Now, I’m a Winton fan but when I read Shallows not long after it came out I clearly remember feeling it overdid the imagery a bit, that it was a little “overwritten” (which is something I’ve just read Helen Garner felt about his first novel). Still, the judges saw “ample proof of a developing talent” and I certainly wouldn’t disagree with that. The judges also said:
The merits of this novel are perhaps most evident in the strength of the characterisation — these characters stand on their own — and in Winton’s ability to bring the early history of whaling into an intelligible relationship with present-day attitudes to the whaling industry.
Fair enough. Winton is great at writing character, and setting. He, like, Carey, is always exciting to read.
Another interesting winner this decade was Rodney Hall, with his wonderful Just relations, but I just don’t have time to share everything I found.
No award (again)
As happened in the second decade, there was a year in this third decade, 1983, in which no award was made. The Canberra Times reported that most of judges for the 1983 Miles Franklin Literary Award “felt the standard too poor to justify presenting it”. The report continued that “if no novel of sufficient quality is available, the author of a play for stage. radio, television ‘or such other medium as may develop’ can be the recipient but few scripts are received”.

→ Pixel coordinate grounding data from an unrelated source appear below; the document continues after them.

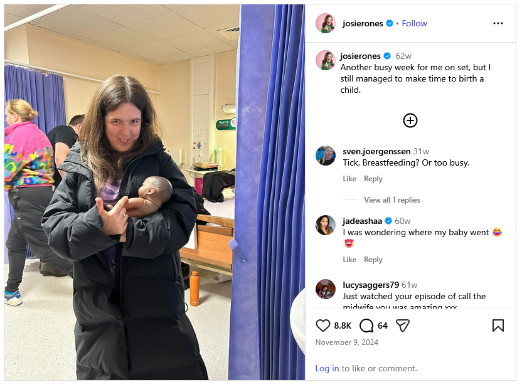Save the post with the bookmark icon
The image size is (522, 387).
point(498,326)

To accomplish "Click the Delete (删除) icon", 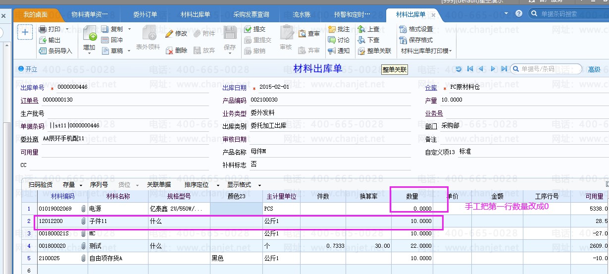I will 169,51.
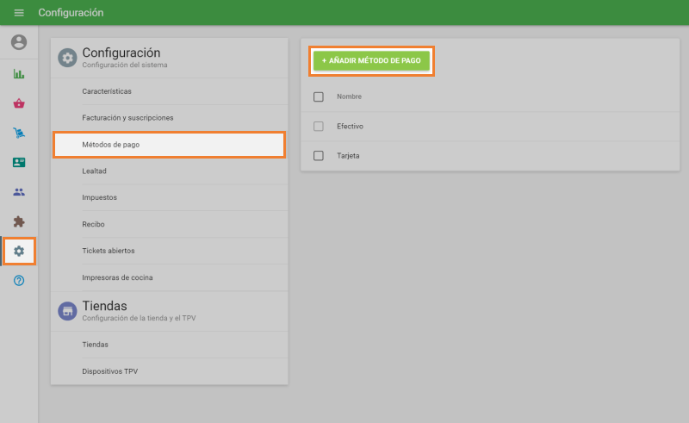689x423 pixels.
Task: Open the Integrations puzzle piece icon
Action: (x=19, y=221)
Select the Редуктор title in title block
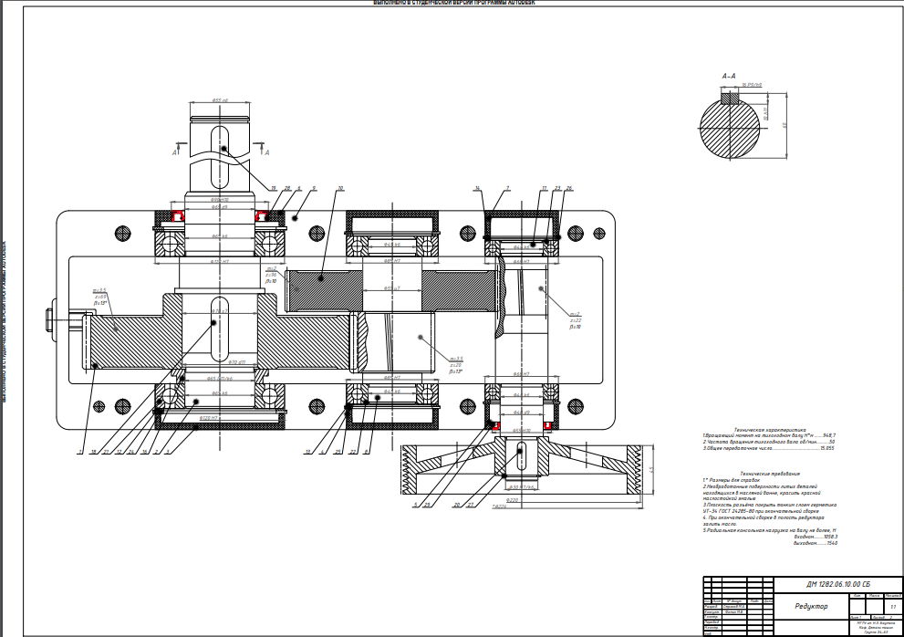The image size is (904, 637). point(810,606)
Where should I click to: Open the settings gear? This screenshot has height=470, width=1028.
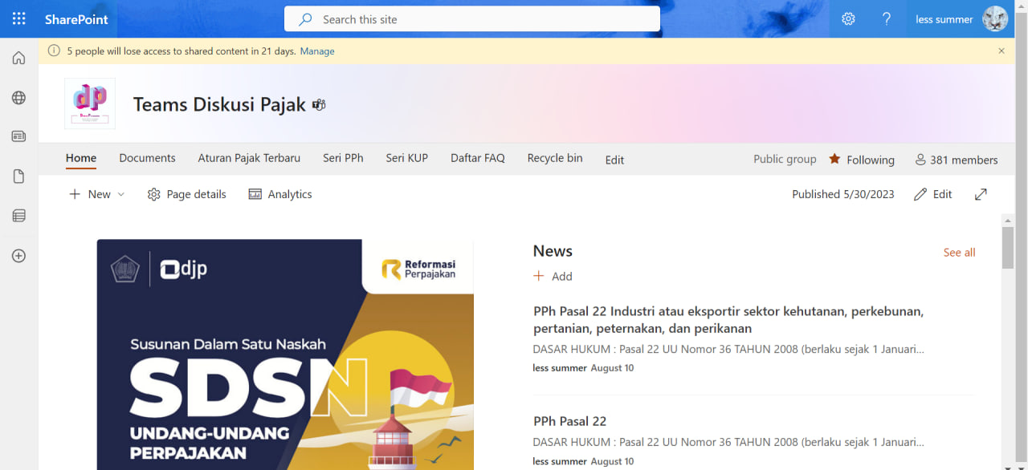pos(848,18)

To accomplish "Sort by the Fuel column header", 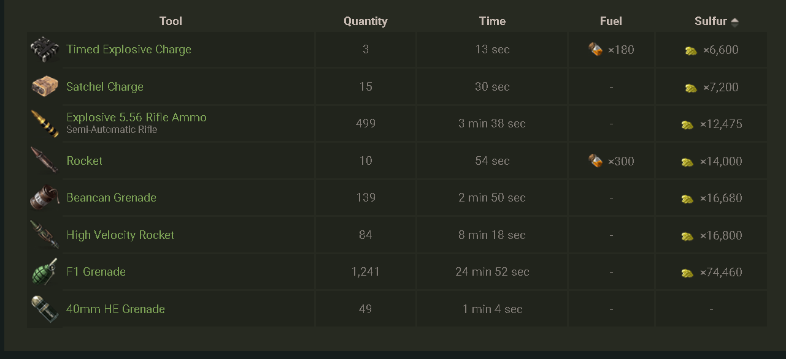I will click(611, 21).
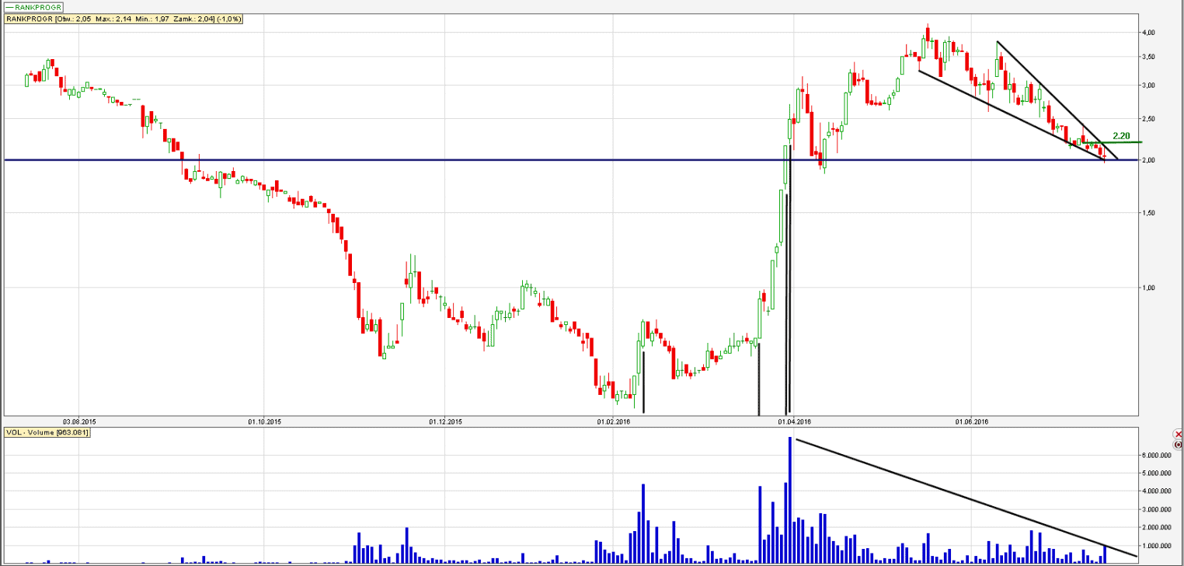Click the 01.06.2016 date on the time axis
Image resolution: width=1184 pixels, height=566 pixels.
coord(971,422)
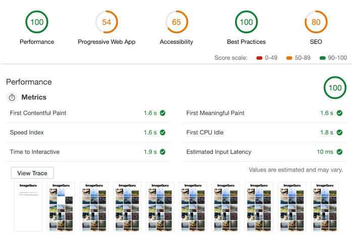
Task: Click the red 0-49 score scale swatch
Action: click(x=260, y=58)
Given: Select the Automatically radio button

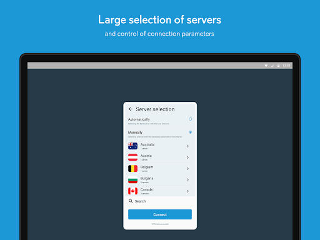Looking at the screenshot, I should coord(190,119).
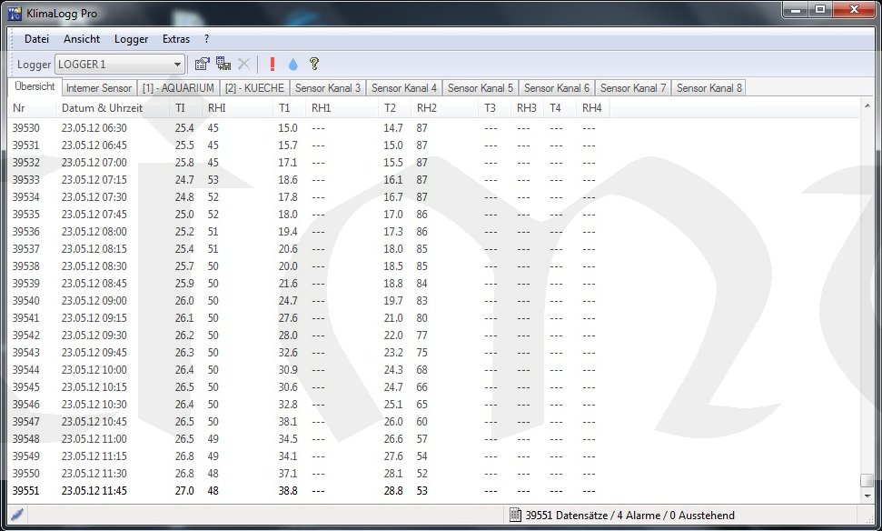882x531 pixels.
Task: Switch to the [1] - AQUARIUM tab
Action: (x=178, y=88)
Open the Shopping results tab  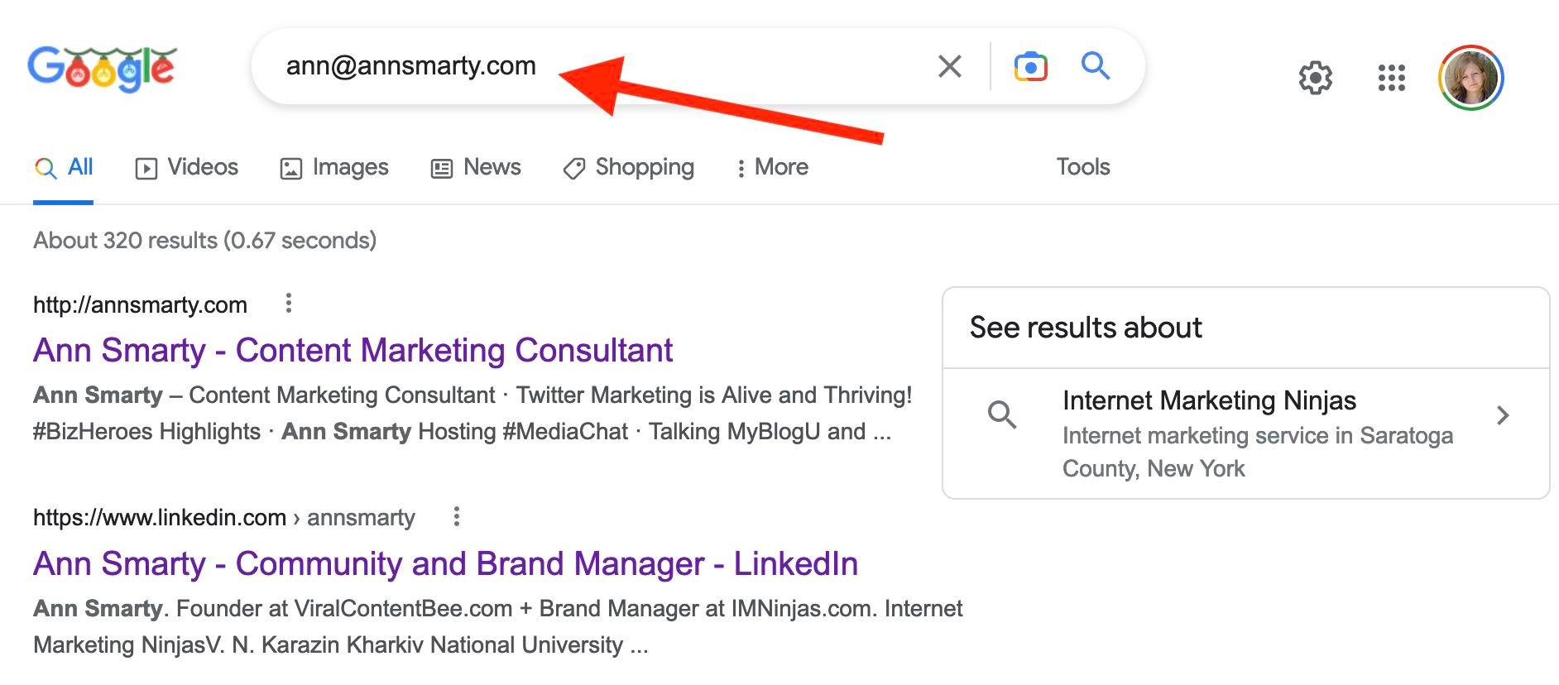tap(628, 167)
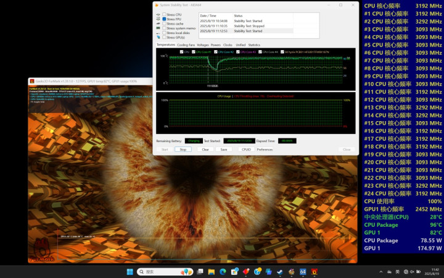Switch to the Cooling Fans tab
The height and width of the screenshot is (278, 444).
[x=186, y=44]
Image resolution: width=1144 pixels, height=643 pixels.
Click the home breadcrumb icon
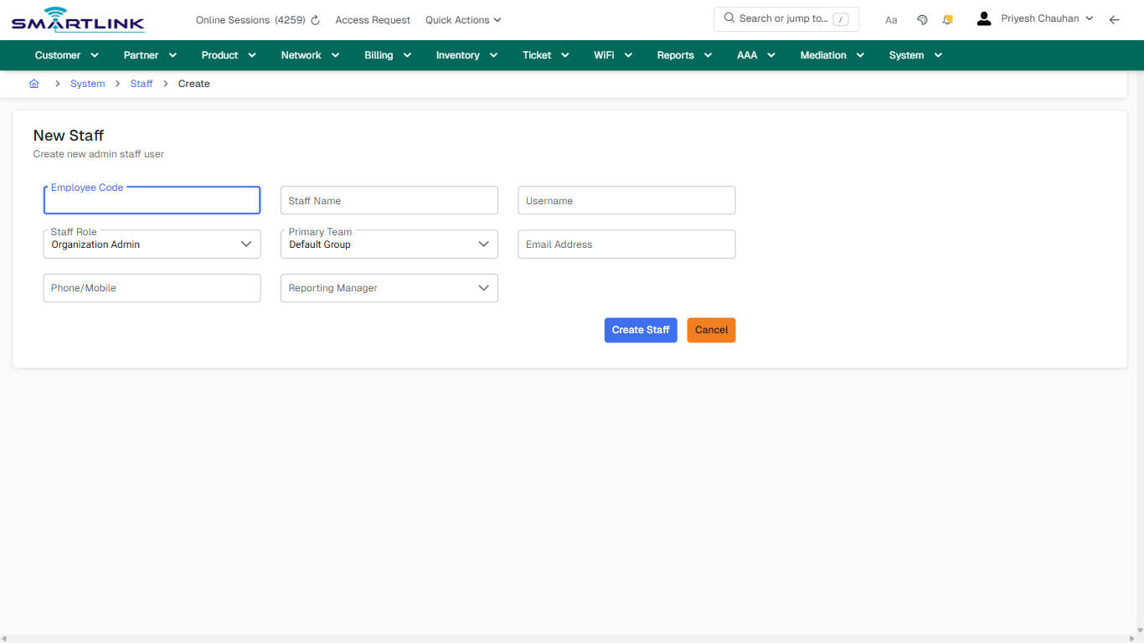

In 1983, novels were published by people like Brian Castro, Sara Dowse, Elizabeth Jolley, and Peter Kocan. Interestingly Peter Kocan’s The cure won the NSW Premier’s Literary Award and Elizabeth Jolley’s Mr Scobie’s riddle won The Age Book of the Year Award. There were also short story collections – but these, unlike plays and scripts, are not eligible it seems – by Carmel Bird, Robert Drewe, Beverley Farmer, amongst others. I’m not saying any of these should have won, but in the light of what the judges said the following year – including highlighting The Age Book of the Year as indicative of quality – it does make me wonder.